Eine kleine Fragerunde letztlich stellte Nunokawa vor die Frage, wo er eigentlich die Alters-Zielgruppe von Anime wie „Bleach“ oder „Naruto“ sehe. Die seien prinzipiell natürlich für alle Altersgruppen, hieß es daraufhin, aber im Idealfall fange man natürlich in jungen Jahren an und habe dann auch später noch Spaß an den Abenteuern seiner Kindheitshelden. Im Gegenzug horchte Nunokawa dann ins Publikum, um herauszufinden, was die Beweggründe der etwas älteren Anwesenden seien, Anime zu schauen.

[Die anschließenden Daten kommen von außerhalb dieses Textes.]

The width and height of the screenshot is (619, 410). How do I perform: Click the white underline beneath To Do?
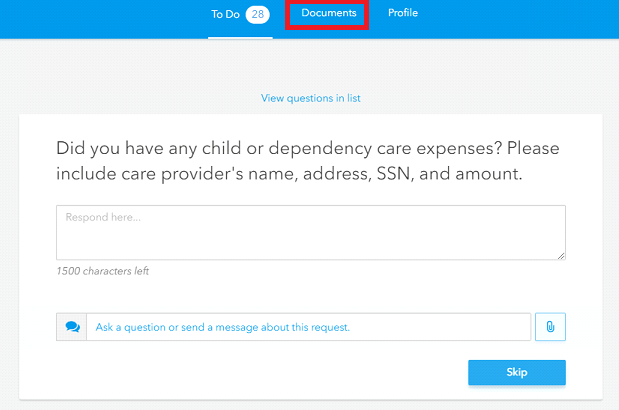[x=240, y=38]
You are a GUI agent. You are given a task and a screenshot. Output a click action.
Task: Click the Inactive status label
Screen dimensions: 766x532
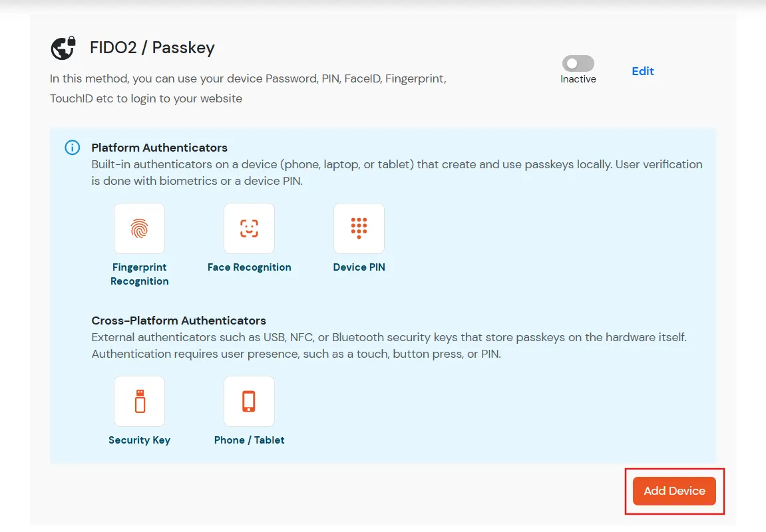click(x=578, y=79)
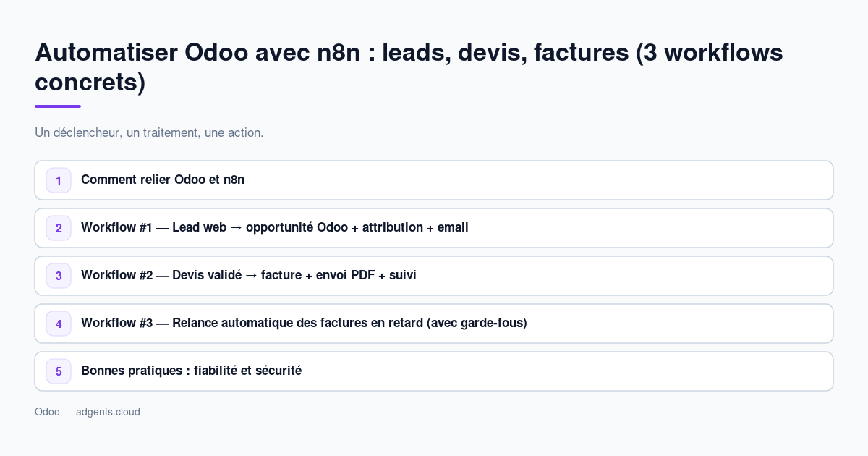Screen dimensions: 868x456
Task: Click the subtitle 'Un déclencheur, un traitement, une action.'
Action: coord(149,133)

Und um den Fans den Abschied zu versüßen, gab es zum Schluss nicht nur eine Autogrammstunde mit dem Mann vom Studio Pierrot; er brachte auch noch einige aus Japan mitgebrachte Präsente unters Volk. Dazu musste man aber gegen Nunokawa-san im Jankenpoi, dem japanischen „Schere-Stein-Papier“ gewinnen – der ganze Raum trat gleichzeitig gegen ihn an und nur wer ihn schlug blieb jeweils im Rennen. So verteilte der Gast in mehreren Runden einige exklusive Naruto-T-Shirts und Promo-DVDs – nicht jedoch, ohne nach einigen turbulenten Runden amüsiert festzustellen, die Deutschen seien aber ziemlich schlecht im „Schere-Stein-Papier“! So endete letztlich, nach einigen weiteren atmosphärischen Szenen aus Naruto, ein kurzweiliges Panel mit dem Ehrengast aus Japan. Und bei all dem Reisestress und seinem Pensum wird ihm wohl keiner übel nehmen, dass er am Ende bei der Verabschiedung für einen kurzen Moment vergaß, wo er sich eigentlich gerade befindet – „Deutschland?!“ –, nur um sich für diesen Ausrutscher sogleich selbst zu ohrfeigen.

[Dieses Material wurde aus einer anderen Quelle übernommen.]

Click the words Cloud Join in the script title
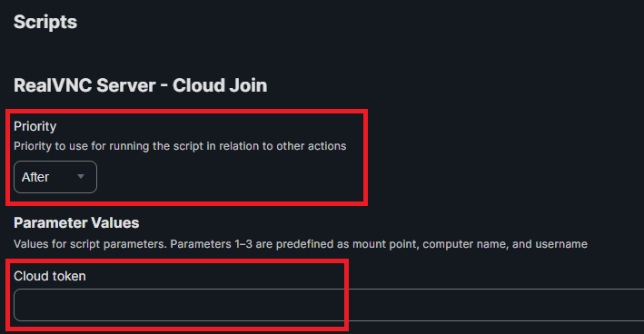 220,85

Unterdessen wandelten, wie das gesamte Wochenende über, trotz Regenwetter etliche Cosplayer mit sehr gelungenen Kostümen über das Con-Gelände. Eine kleine Auswahl findet ihr hier:
Pressekonferenz
Die japanischen Ehrengäste der Con waren bereits im Rahmen einer Pressekonferenz am Freitag Nachmittag erstmals vorgestellt worden und stellten sich den Fragen der – durch die kurzfristige Anberaumung leider nicht allzu zahlreichen – Anwesenden. Leider nicht zugegen war Reiko Tsuchiya, die seit über 20 Jahren professionell auf der Geige und der Erhu, einem speziellen chinesischen Streichinstrument, musiziert. Die bekannte Solokünstlerin, die auch mit J-POP-Größen zusammenarbeitet, war zu dieser Zeit noch durch einen Auftritt in Tôkyô gebunden und erreichte München erst denkbar knapp vor dem abendlichen Konzert am Samstag.
Bereits eingetroffen waren aber Yûji Nunokawa und Kunihiko Ryô. Nunokawa, seines Zeichens Anime-Produzent und Mitbegründer des renommierten Studio Pierrot, kann auf Frühwerke wie „Nils Holgerson“ zurückblicken und produziert mit seinem Studio heute Fanfavoriten wie „Bleach“ oder „Naruto“. Ryô indes ist nicht nur als Komponist von Anime-Soundtracks wie „Die zwölf Königreiche“ oder „Emma“ bekannt, sondern begeistert auch als Pianist die Massen – jüngst rund 70’000 Menschen bei der Amtseinführung der südkoreanischen Präsidentin Park. Zu den beiden gesellten sich der Schlagzeuger Wataru Yamada, der seit über 25 Jahren auf der Bühne seinen Progressive Rock zelebriert, und ein besonderer Special Guest aus der Mongolei, der mit seiner Pferdekopfgeige für Staunen sorgte – einem wenig bekannten Instrument, das einen festen Platz in der asiatischen Musik und auch in Anime-Musikstücken hat.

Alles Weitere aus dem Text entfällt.